第六章 深夜の捕縛劇 1
さて、予知、あるいは予告された六月三十日の夕刻である。
エレンはノースミンスター地区の片隅の安宿の一室で、解いた長いストロベリーブロンドを熱い鏝に巻き付けて、かつてないほど細かく縮れた巻き毛を拵えようとしていた。
腰かけているのは三本しかない脚の高さの揃わない木製のスツール。
白い塗装の剥げかけた古ぼけた猫脚の化粧台の上に蝋燭が一本だけ灯って、縁のひび割れた楕円形の鏡のなかに、濃い化粧を施した女の顔を浮かび上がらせている。
体に悪いと評判の鉛入りの白粉をたっぷりと塗り、眉を細く整え、唇を真っ赤に塗り立てた女の貌――それはもちろん鏡に向き合うエレン自身の顔だ。
木製の取手のついた細い鏝を外すと、その白い人形みたいな顔の右側に、くるくる縮れた赤い巻き毛の房が零れるように滑り降りた。
熱された髪が首の皮膚に当たって熱い。
鏝に熱をいれるために暖炉に火をいれているせいで、狭い室内そのものもむっとするほどの熱さだった。
あまりの熱さに耐えかねて開けた左手の窓の隙間から、馬糞と汚水と煤煙の入り混じったタメシスの市街地特有の臭気が、生ぬるい夕の風とともに流れこんでくる。
もともとは王宮ながら今はもっぱら国会議事堂として用いられているノースミンスター宮殿と王家の墓所でありタメシス主教の座所であるノースミンスター寺院の存在するこの街区には、官邸や役所や議員たちの邸宅といった警備の厳重な建物と、今エレンがいるようなごみごみとした安宿のたぐいが無秩序に入り混じっている。
ノースミンスター地区の光と影だ。
先日ニーダムが調べたところによると、例の予知だか予告だかに現れた「聖オーガスタス教会」は、ノースミンスターの影の部分たる貧民街にあった。
市域の貧民街にはよくあるように牧師の常駐しない空き教会で、日曜の礼拝はノースミンスター寺院所属の若手の助祭が持ち回りの巡回で担当しているのだという。

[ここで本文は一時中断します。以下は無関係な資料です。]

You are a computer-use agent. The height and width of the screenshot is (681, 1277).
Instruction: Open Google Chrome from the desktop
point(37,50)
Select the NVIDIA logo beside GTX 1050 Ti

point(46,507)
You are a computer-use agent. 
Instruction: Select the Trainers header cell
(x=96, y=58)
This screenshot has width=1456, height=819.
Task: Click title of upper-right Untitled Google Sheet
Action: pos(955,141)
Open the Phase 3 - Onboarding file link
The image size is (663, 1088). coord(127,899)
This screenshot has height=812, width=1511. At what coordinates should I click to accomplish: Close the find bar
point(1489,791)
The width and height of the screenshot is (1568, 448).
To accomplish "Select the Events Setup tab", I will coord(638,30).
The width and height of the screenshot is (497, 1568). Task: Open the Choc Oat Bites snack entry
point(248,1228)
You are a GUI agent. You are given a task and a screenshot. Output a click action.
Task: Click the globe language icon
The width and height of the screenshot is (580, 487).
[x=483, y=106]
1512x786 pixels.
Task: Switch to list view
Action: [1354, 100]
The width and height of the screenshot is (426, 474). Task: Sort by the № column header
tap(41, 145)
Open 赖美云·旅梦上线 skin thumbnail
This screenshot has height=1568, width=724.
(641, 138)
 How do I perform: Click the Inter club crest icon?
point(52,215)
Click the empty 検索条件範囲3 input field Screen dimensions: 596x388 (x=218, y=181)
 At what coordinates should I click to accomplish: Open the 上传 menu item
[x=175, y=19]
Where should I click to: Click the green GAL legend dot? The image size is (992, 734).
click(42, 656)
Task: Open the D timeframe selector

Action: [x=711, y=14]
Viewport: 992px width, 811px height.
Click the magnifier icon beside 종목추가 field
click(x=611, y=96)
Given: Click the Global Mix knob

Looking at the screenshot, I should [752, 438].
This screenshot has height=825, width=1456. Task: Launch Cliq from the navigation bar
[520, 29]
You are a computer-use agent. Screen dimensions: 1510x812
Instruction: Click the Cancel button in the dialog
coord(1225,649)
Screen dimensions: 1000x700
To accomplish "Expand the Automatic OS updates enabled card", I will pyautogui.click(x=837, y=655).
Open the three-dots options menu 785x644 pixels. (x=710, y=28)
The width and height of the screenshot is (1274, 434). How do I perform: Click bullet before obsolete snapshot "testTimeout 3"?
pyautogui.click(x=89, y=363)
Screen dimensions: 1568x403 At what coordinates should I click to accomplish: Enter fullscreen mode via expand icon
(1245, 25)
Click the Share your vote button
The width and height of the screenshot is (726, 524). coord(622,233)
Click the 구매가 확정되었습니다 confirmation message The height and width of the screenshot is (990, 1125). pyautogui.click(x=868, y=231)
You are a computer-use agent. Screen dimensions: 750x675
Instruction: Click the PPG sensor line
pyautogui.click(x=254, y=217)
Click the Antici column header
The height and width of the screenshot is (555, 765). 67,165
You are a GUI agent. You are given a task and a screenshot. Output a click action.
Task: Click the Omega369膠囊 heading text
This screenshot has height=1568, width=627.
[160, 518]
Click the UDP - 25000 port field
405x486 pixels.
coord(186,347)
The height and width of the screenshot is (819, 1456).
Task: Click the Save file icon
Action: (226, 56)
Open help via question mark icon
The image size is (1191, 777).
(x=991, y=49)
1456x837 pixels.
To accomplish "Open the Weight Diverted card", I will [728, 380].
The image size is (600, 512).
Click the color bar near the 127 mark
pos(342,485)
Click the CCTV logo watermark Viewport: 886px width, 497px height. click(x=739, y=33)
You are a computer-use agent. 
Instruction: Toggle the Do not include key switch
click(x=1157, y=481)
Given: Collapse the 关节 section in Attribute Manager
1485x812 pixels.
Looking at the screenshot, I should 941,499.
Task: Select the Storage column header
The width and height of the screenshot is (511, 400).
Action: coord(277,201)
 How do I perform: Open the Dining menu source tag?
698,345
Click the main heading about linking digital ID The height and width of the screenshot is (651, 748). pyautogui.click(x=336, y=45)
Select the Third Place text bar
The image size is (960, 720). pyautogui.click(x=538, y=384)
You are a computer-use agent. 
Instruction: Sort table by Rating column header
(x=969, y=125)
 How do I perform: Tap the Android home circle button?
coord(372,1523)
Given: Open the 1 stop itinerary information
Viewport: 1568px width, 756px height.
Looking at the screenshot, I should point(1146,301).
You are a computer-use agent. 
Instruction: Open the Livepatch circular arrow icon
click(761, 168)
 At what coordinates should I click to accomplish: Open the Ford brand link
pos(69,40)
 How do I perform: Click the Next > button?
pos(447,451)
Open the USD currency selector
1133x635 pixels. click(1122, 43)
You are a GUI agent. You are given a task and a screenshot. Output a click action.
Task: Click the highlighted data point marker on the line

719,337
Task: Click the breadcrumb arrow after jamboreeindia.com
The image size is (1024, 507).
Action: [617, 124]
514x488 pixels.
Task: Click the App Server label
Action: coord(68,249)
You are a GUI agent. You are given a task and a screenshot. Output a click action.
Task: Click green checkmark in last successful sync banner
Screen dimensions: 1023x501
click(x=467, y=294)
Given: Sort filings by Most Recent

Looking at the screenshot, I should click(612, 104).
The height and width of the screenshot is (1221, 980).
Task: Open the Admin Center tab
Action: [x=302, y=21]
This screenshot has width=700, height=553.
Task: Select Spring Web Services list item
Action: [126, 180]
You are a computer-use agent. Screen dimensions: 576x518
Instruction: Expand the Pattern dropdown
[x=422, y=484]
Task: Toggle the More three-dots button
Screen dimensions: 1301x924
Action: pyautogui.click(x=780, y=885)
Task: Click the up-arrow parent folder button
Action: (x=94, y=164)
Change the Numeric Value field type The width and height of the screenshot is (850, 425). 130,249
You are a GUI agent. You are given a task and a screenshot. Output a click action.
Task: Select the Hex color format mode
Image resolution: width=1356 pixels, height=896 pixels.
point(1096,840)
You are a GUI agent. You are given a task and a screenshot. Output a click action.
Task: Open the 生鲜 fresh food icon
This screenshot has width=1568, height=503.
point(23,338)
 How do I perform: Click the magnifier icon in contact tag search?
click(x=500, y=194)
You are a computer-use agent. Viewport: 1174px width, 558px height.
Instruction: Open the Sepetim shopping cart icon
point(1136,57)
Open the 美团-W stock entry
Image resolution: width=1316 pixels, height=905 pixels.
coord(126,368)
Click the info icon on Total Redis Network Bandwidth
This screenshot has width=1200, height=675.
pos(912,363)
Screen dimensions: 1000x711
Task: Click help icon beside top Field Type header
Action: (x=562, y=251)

――二週間前にガーゴイルが破壊されたオータムフェア地区の聖ステファヌス教会も似たような条件だったわね……
こちらの情報源はエドガーだ。
暖炉の炭火で熱を入れ直した鏝に薄紙を巻き、火傷しないように気をつけながら顔の右側の髪をくるくると巻き付けながら、エレンは二つの教会の関連性が他に何かないかと考えを巡らせていた。
――オータムフェアの事件を担当した諮問魔術師によれば、あちらのガーゴイルそのものに魔術的な仕組みは施されていなかったという話だわ。ノースミンスターのガーゴイルのほうも、わたくしが目視した限りでは、秘かに自動機械人形とされているといった細工は感じられなかった――……そうなると、問題は教会そのものにあるはず――……
考え事をしながら髪を巻く内に時間が立ちすぎてしまった。
微かに焦げ臭いにおいを感じて慌てて鏝を外す。
あと一歩で焼ける寸前まで熱されてしまったストロベリーブロンドが、螺子みたいに細かい巻き毛になって顔の左側に零れ落ちる。
「熱っ!」
エレンは思わず声をあげ、無意識に魔力を表出させて首の表面を淡金色の被膜で覆った。
その瞬間、こういうときにはいつも右の肩にとまっているはずの火蜥蜴のことが思い出された。